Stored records
____________________

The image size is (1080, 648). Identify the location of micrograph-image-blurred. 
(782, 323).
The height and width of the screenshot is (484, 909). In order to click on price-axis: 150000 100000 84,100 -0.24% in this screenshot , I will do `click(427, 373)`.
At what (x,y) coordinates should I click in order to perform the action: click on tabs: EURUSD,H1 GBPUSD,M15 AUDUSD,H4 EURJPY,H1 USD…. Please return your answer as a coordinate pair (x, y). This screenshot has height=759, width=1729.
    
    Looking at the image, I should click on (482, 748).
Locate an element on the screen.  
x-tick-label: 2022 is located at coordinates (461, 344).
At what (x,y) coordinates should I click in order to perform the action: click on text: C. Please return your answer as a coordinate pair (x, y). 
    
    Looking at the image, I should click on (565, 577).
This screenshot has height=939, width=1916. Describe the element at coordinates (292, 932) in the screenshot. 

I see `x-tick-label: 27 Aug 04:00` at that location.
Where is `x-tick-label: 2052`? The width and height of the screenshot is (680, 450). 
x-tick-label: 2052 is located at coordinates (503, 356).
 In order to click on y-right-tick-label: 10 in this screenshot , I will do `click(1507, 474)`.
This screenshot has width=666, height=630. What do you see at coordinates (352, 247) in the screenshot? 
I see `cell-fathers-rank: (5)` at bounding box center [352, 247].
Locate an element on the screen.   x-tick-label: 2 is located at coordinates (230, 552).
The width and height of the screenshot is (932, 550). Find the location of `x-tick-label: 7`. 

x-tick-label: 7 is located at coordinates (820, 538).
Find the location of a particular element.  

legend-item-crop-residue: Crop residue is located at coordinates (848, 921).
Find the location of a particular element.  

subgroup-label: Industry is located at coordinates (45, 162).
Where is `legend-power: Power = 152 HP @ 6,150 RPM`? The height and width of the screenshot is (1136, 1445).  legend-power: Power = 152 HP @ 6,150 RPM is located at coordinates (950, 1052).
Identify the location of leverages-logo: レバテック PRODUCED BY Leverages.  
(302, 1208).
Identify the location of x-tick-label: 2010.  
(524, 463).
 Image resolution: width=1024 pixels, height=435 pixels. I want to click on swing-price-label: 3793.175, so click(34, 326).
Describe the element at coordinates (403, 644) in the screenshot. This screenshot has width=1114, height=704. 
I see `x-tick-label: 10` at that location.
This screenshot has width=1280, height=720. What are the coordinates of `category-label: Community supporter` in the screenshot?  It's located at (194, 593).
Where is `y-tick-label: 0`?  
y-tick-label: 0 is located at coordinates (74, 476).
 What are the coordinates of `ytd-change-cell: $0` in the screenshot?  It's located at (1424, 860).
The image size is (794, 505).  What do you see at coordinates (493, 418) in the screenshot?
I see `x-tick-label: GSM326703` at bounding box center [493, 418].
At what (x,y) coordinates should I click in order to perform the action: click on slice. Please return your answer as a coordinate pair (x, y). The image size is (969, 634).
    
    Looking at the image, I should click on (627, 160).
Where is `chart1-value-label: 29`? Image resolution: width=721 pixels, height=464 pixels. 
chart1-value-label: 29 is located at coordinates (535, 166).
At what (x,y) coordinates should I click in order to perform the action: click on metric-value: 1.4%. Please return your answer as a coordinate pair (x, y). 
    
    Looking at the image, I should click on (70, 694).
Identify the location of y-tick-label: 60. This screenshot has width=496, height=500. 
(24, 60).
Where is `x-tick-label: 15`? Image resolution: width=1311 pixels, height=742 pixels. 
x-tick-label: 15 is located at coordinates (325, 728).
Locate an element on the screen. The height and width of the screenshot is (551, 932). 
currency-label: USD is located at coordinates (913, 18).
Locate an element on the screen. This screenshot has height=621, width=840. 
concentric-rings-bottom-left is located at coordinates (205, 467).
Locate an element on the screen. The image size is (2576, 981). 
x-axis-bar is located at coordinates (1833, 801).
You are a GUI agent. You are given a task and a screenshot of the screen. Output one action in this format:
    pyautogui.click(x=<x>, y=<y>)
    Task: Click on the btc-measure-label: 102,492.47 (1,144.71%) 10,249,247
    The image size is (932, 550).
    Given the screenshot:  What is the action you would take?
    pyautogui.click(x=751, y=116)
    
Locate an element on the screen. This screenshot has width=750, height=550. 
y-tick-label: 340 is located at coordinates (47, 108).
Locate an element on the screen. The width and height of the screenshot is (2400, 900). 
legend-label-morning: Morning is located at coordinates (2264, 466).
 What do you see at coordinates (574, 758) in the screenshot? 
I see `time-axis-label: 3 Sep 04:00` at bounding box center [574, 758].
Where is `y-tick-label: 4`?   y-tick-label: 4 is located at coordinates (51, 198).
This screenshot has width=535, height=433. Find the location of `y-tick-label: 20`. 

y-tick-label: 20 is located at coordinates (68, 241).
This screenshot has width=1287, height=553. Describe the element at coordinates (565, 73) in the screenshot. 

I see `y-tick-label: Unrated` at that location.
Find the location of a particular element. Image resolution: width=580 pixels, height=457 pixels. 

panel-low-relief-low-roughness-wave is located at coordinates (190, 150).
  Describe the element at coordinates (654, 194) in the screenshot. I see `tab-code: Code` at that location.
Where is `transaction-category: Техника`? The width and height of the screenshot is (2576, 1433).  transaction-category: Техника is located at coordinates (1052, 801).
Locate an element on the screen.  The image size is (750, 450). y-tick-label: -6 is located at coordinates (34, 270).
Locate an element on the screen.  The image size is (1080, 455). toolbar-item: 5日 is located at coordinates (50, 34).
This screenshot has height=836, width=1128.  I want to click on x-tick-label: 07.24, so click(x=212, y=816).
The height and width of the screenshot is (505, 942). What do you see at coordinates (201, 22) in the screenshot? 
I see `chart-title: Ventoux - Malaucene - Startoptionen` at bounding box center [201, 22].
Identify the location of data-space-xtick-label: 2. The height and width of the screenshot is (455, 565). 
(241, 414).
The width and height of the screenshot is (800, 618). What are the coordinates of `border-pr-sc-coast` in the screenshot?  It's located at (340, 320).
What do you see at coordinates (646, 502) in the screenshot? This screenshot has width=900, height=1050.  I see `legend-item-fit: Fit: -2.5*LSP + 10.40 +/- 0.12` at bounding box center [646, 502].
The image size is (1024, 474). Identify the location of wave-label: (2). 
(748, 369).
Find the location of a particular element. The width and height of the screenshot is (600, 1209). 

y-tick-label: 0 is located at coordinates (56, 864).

____________________

### What you need to do
Format every item above as a JSON list of strings, one string per line, leaving out blank lines.

### Answer below
[
  "The image size is (1080, 648). Identify the location of micrograph-image-blurred. ",
  "(782, 323).",
  "The height and width of the screenshot is (484, 909). In order to click on price-axis: 150000 100000 84,100 -0.24% in this screenshot , I will do `click(427, 373)`.",
  "At what (x,y) coordinates should I click in order to perform the action: click on tabs: EURUSD,H1 GBPUSD,M15 AUDUSD,H4 EURJPY,H1 USD…. Please return your answer as a coordinate pair (x, y). This screenshot has height=759, width=1729.",
  "    Looking at the image, I should click on (482, 748).",
  "Locate an element on the screen.  ",
  "x-tick-label: 2022 is located at coordinates (461, 344).",
  "At what (x,y) coordinates should I click in order to perform the action: click on text: C. Please return your answer as a coordinate pair (x, y). ",
  "    Looking at the image, I should click on (565, 577).",
  "This screenshot has height=939, width=1916. Describe the element at coordinates (292, 932) in the screenshot. ",
  "I see `x-tick-label: 27 Aug 04:00` at that location.",
  "Where is `x-tick-label: 2052`? The width and height of the screenshot is (680, 450). ",
  "x-tick-label: 2052 is located at coordinates (503, 356).",
  " In order to click on y-right-tick-label: 10 in this screenshot , I will do `click(1507, 474)`.",
  "This screenshot has width=666, height=630. What do you see at coordinates (352, 247) in the screenshot? ",
  "I see `cell-fathers-rank: (5)` at bounding box center [352, 247].",
  "Locate an element on the screen.   x-tick-label: 2 is located at coordinates (230, 552).",
  "The width and height of the screenshot is (932, 550). Find the location of `x-tick-label: 7`. ",
  "x-tick-label: 7 is located at coordinates (820, 538).",
  "Find the location of a particular element.  ",
  "legend-item-crop-residue: Crop residue is located at coordinates (848, 921).",
  "Find the location of a particular element.  ",
  "subgroup-label: Industry is located at coordinates (45, 162).",
  "Where is `legend-power: Power = 152 HP @ 6,150 RPM`? The height and width of the screenshot is (1136, 1445).  legend-power: Power = 152 HP @ 6,150 RPM is located at coordinates (950, 1052).",
  "Identify the location of leverages-logo: レバテック PRODUCED BY Leverages.  ",
  "(302, 1208).",
  "Identify the location of x-tick-label: 2010.  ",
  "(524, 463).",
  " Image resolution: width=1024 pixels, height=435 pixels. I want to click on swing-price-label: 3793.175, so click(34, 326).",
  "Describe the element at coordinates (403, 644) in the screenshot. This screenshot has width=1114, height=704. ",
  "I see `x-tick-label: 10` at that location.",
  "This screenshot has width=1280, height=720. What are the coordinates of `category-label: Community supporter` in the screenshot?  It's located at (194, 593).",
  "Where is `y-tick-label: 0`?  ",
  "y-tick-label: 0 is located at coordinates (74, 476).",
  " What are the coordinates of `ytd-change-cell: $0` in the screenshot?  It's located at (1424, 860).",
  "The image size is (794, 505).  What do you see at coordinates (493, 418) in the screenshot?",
  "I see `x-tick-label: GSM326703` at bounding box center [493, 418].",
  "At what (x,y) coordinates should I click in order to perform the action: click on slice. Please return your answer as a coordinate pair (x, y). The image size is (969, 634).",
  "    Looking at the image, I should click on (627, 160).",
  "Where is `chart1-value-label: 29`? Image resolution: width=721 pixels, height=464 pixels. ",
  "chart1-value-label: 29 is located at coordinates (535, 166).",
  "At what (x,y) coordinates should I click in order to perform the action: click on metric-value: 1.4%. Please return your answer as a coordinate pair (x, y). ",
  "    Looking at the image, I should click on (70, 694).",
  "Identify the location of y-tick-label: 60. This screenshot has width=496, height=500. ",
  "(24, 60).",
  "Where is `x-tick-label: 15`? Image resolution: width=1311 pixels, height=742 pixels. ",
  "x-tick-label: 15 is located at coordinates (325, 728).",
  "Locate an element on the screen. The height and width of the screenshot is (551, 932). ",
  "currency-label: USD is located at coordinates (913, 18).",
  "Locate an element on the screen. This screenshot has height=621, width=840. ",
  "concentric-rings-bottom-left is located at coordinates (205, 467).",
  "Locate an element on the screen. The image size is (2576, 981). ",
  "x-axis-bar is located at coordinates (1833, 801).",
  "You are a GUI agent. You are given a task and a screenshot of the screen. Output one action in this format:",
  "    pyautogui.click(x=<x>, y=<y>)",
  "    Task: Click on the btc-measure-label: 102,492.47 (1,144.71%) 10,249,247",
  "    The image size is (932, 550).",
  "    Given the screenshot:  What is the action you would take?",
  "    pyautogui.click(x=751, y=116)",
  "Locate an element on the screen. This screenshot has width=750, height=550. ",
  "y-tick-label: 340 is located at coordinates (47, 108).",
  "Locate an element on the screen. The width and height of the screenshot is (2400, 900). ",
  "legend-label-morning: Morning is located at coordinates (2264, 466).",
  " What do you see at coordinates (574, 758) in the screenshot? ",
  "I see `time-axis-label: 3 Sep 04:00` at bounding box center [574, 758].",
  "Where is `y-tick-label: 4`?   y-tick-label: 4 is located at coordinates (51, 198).",
  "This screenshot has width=535, height=433. Find the location of `y-tick-label: 20`. ",
  "y-tick-label: 20 is located at coordinates (68, 241).",
  "This screenshot has width=1287, height=553. Describe the element at coordinates (565, 73) in the screenshot. ",
  "I see `y-tick-label: Unrated` at that location.",
  "Find the location of a particular element. Image resolution: width=580 pixels, height=457 pixels. ",
  "panel-low-relief-low-roughness-wave is located at coordinates (190, 150).",
  "  Describe the element at coordinates (654, 194) in the screenshot. I see `tab-code: Code` at that location.",
  "Where is `transaction-category: Техника`? The width and height of the screenshot is (2576, 1433).  transaction-category: Техника is located at coordinates (1052, 801).",
  "Locate an element on the screen.  The image size is (750, 450). y-tick-label: -6 is located at coordinates (34, 270).",
  "Locate an element on the screen.  The image size is (1080, 455). toolbar-item: 5日 is located at coordinates (50, 34).",
  "This screenshot has height=836, width=1128.  I want to click on x-tick-label: 07.24, so click(x=212, y=816).",
  "The height and width of the screenshot is (505, 942). What do you see at coordinates (201, 22) in the screenshot? ",
  "I see `chart-title: Ventoux - Malaucene - Startoptionen` at bounding box center [201, 22].",
  "Identify the location of data-space-xtick-label: 2. The height and width of the screenshot is (455, 565). ",
  "(241, 414).",
  "The width and height of the screenshot is (800, 618). What are the coordinates of `border-pr-sc-coast` in the screenshot?  It's located at (340, 320).",
  "What do you see at coordinates (646, 502) in the screenshot? This screenshot has width=900, height=1050.  I see `legend-item-fit: Fit: -2.5*LSP + 10.40 +/- 0.12` at bounding box center [646, 502].",
  "The image size is (1024, 474). Identify the location of wave-label: (2). ",
  "(748, 369).",
  "Find the location of a particular element. The width and height of the screenshot is (600, 1209). ",
  "y-tick-label: 0 is located at coordinates (56, 864)."
]